─── EXCERPTED PASSAGE ───
Spark ML to ONNX Model Conversion does not produce the same model - predictions differ

Define the TARGET_OPSET and then pass it as the target_opset parameter of the convert_sparkml function.

Written by jessica.santos

Last published at: January 16th, 2025

Problem

You have successfully converted your Apache Spark ML model or Spark ML pipeline to the ONNX format in a notebook, and although no errors were raised, you noticed that the predictions produced by the ONNX model differ from those produced by the original model on the same input dataset.

 

Important

MLeap is no longer available as of Databricks Runtime 15.1 ML and above. Databricks recommends using the ONNX format to package models for deployment on JVM-based frameworks. For more information please review the Databricks Runtime 15.1 for Machine Learning (EoS) (AWSAzureGCP) documentation.

 

 

Cause

target_opset value was not provided when calling the convert_sparkml function, which produces the ONNX model. 

 

Context

The target_opset is a parameter used during the conversion of machine learning models to the ONNX format, specifying the opset version that the converter should use when translating the model's operations into ONNX.

 

When converting a model from a framework like SparkML to ONNX, each operation in the model (for example, a decision tree split or activation function) must be mapped to its ONNX equivalent. The target_opset dictates which version of these operator definitions the converter should adhere to during this mapping.
─── DATA EXTRACT ───
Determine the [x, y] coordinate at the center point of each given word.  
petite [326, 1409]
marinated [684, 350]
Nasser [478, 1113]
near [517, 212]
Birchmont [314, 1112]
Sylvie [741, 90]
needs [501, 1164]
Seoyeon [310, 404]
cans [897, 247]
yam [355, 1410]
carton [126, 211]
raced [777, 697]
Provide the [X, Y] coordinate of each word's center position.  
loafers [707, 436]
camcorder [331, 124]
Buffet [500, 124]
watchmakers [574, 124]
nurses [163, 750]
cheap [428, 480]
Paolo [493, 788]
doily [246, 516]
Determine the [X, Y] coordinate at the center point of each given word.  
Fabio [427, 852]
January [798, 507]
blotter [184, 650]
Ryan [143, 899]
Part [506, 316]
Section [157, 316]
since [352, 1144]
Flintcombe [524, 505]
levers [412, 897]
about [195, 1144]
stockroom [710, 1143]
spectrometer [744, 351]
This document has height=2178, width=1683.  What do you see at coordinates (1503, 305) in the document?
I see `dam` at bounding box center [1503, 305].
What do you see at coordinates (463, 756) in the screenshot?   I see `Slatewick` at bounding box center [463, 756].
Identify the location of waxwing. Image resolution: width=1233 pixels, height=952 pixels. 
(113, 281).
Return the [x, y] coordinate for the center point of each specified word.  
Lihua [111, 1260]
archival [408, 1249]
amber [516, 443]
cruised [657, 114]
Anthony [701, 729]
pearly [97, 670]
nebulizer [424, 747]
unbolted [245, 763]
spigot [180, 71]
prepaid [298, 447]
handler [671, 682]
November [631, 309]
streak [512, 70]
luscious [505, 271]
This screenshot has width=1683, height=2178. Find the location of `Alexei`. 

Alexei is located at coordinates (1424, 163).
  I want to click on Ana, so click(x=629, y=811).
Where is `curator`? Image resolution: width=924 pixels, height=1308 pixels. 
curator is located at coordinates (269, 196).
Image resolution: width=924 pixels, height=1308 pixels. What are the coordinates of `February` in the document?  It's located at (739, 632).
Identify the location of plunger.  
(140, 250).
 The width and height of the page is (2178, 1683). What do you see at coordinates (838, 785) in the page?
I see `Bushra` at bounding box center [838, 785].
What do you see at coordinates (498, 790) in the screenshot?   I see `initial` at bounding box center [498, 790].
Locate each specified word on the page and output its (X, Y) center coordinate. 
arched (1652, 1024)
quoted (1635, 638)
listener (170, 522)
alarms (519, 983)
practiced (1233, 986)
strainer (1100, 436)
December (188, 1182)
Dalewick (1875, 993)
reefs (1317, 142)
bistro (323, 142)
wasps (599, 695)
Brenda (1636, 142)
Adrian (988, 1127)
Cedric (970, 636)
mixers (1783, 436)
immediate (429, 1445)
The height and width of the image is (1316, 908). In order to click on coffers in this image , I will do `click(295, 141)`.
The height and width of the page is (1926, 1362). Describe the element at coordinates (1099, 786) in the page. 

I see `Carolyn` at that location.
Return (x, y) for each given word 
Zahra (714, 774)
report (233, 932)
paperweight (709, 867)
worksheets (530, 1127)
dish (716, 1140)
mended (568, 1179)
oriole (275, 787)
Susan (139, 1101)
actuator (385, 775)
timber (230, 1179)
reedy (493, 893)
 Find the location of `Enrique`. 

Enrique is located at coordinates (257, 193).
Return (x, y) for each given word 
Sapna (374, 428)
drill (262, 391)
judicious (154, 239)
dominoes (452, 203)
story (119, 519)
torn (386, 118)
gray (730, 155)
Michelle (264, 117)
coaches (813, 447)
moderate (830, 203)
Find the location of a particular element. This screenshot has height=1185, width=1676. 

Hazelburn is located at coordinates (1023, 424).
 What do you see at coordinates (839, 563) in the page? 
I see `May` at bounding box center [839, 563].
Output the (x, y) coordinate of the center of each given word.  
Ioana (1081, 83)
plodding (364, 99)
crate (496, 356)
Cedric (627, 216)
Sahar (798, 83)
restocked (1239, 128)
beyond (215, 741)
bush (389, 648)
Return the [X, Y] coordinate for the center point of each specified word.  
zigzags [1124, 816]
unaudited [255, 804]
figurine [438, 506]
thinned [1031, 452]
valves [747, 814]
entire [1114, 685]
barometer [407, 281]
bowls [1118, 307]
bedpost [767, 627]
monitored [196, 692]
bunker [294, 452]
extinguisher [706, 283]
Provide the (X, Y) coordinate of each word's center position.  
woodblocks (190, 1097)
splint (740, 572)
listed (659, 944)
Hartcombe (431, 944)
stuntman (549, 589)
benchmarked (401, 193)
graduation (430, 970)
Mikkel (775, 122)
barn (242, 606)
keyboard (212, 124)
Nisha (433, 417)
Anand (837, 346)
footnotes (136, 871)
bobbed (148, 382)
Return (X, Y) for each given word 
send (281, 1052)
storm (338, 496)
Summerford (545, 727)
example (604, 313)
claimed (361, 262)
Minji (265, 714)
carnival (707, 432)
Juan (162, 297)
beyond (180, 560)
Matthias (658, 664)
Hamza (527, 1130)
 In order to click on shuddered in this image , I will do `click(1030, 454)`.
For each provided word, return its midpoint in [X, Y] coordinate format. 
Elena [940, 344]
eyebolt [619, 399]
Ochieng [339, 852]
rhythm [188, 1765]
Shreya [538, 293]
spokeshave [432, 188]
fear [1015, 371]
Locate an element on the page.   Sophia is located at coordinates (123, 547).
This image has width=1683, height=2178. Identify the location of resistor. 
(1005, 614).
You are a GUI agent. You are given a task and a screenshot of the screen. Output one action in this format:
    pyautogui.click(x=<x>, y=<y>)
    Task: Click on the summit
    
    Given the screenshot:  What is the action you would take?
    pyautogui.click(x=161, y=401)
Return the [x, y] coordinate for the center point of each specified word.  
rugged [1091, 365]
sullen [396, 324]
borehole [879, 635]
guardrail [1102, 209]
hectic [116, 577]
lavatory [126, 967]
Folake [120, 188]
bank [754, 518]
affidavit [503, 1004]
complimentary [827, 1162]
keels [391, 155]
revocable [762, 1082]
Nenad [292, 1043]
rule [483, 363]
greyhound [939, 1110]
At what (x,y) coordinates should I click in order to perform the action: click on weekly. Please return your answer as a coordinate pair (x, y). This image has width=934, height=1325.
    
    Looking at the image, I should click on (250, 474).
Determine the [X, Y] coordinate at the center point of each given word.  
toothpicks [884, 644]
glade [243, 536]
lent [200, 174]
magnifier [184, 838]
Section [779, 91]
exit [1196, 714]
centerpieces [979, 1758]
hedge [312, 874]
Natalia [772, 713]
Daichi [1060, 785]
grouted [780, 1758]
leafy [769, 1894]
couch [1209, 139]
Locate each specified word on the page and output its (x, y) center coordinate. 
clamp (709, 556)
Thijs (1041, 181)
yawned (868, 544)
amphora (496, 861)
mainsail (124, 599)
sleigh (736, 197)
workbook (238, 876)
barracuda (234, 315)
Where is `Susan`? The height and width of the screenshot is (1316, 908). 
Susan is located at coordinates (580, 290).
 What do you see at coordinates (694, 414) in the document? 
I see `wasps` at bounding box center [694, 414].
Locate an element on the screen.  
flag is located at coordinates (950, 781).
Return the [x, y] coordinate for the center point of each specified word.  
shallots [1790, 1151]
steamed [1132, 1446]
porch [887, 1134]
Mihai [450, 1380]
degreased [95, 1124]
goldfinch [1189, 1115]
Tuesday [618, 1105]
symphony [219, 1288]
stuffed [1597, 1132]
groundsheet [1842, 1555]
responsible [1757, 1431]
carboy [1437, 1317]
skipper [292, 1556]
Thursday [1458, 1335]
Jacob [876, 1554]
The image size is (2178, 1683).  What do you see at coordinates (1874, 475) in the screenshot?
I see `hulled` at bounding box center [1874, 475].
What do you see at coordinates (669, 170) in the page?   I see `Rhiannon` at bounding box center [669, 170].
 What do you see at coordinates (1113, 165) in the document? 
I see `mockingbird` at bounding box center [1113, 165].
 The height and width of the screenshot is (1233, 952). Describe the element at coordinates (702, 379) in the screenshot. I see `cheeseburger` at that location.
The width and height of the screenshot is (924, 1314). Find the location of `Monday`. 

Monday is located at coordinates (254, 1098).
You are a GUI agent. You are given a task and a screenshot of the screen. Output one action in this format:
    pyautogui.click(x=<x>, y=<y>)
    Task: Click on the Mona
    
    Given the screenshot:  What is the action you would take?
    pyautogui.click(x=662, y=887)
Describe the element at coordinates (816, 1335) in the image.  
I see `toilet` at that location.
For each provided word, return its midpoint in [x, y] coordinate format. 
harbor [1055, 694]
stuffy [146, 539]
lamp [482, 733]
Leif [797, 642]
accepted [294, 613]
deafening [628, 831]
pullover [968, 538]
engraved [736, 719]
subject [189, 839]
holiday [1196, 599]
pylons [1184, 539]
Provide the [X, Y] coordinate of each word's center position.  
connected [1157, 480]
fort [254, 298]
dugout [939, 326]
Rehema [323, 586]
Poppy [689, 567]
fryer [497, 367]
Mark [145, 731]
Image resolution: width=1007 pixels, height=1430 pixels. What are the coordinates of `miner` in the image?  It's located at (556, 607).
───
- _WHAT TO DO_:
Extend the Spark ML to ONNX conversion article past its last sentence. The data has nothing to do with the Spark ML to ONNX conversion article.

- _ANSWER TO THE EXERCISE_:
 

Solution

Define the TARGET_OPSET and then pass it as the target_opset parameter of the convert_sparkml function. This ensures that the converted model is equivalent to its original model, and the model’s operator versions are defined accordingly.

 

from onnx.defs import onnx_opset_version
from onnxconverter_common.onnx_ex import DEFAULT_OPSET_NUMBER
from onnxmltools.convert.common.data_types import FloatTensorType, Int64TensorType

TARGET_OPSET = min(DEFAULT_OPSET_NUMBER, onnx_opset_version())

spark.conf.set("ONNX_DFS_PATH", "file:///dbfs/onnx_tmp")

onx_r_forest_model = onnxmltools.convert_sparkml(
model=spark_model_object,
name="onnx_model",
initial_types=[("features", FloatTensorType([None, 3]))],
spark_session=spark, 
target_opset=TARGET_OPSET)